## WORK ORDER
Once the line containing "Instruction: Select the Почтовый" is found in the data below, output that line and every line after it through the last, unchanged and with nothing else.

[Dataset records]
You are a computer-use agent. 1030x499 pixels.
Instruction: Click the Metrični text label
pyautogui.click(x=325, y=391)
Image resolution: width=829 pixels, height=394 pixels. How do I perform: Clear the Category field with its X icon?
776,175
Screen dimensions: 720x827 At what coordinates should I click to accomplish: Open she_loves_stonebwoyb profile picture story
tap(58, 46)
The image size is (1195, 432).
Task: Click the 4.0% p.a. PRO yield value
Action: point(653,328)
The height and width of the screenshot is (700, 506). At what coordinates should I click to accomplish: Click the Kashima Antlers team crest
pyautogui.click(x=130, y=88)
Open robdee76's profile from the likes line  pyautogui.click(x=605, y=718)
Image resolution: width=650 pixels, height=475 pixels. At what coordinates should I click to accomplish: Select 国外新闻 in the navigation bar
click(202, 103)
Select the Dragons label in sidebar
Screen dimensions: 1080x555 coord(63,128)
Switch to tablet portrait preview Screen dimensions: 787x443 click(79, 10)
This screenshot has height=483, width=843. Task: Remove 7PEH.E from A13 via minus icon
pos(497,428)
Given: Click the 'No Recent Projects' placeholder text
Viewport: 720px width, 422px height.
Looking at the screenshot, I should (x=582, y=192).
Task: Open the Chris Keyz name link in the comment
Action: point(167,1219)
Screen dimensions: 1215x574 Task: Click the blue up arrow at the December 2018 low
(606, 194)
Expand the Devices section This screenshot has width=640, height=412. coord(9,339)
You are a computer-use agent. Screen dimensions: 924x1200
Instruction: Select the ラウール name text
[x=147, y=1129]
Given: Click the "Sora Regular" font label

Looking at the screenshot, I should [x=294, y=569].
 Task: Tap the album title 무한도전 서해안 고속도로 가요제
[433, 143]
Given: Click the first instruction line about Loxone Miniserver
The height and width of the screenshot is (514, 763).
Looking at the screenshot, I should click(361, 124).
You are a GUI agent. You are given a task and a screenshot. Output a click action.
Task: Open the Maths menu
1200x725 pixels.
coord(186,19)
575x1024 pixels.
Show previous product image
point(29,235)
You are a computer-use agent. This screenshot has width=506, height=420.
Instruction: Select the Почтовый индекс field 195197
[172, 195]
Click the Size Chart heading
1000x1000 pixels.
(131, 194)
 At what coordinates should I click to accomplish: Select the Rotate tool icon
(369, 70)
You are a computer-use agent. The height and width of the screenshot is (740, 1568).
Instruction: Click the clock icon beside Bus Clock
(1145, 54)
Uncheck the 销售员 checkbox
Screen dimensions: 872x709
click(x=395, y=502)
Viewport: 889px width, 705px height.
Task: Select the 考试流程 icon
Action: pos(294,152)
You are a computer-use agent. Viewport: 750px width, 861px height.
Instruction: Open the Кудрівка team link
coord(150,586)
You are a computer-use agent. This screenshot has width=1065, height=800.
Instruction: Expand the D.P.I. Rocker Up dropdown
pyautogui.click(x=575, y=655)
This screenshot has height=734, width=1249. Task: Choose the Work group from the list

## EXERCISE RESULT
Instruction: Select the Почтовый индекс field 195197
[172, 195]
Click the Size Chart heading
1000x1000 pixels.
(131, 194)
 At what coordinates should I click to accomplish: Select the Rotate tool icon
(369, 70)
You are a computer-use agent. The height and width of the screenshot is (740, 1568).
Instruction: Click the clock icon beside Bus Clock
(1145, 54)
Uncheck the 销售员 checkbox
Screen dimensions: 872x709
click(x=395, y=502)
Viewport: 889px width, 705px height.
Task: Select the 考试流程 icon
Action: pos(294,152)
You are a computer-use agent. Viewport: 750px width, 861px height.
Instruction: Open the Кудрівка team link
coord(150,586)
You are a computer-use agent. This screenshot has width=1065, height=800.
Instruction: Expand the D.P.I. Rocker Up dropdown
pyautogui.click(x=575, y=655)
This screenshot has height=734, width=1249. Task: Choose the Work group from the list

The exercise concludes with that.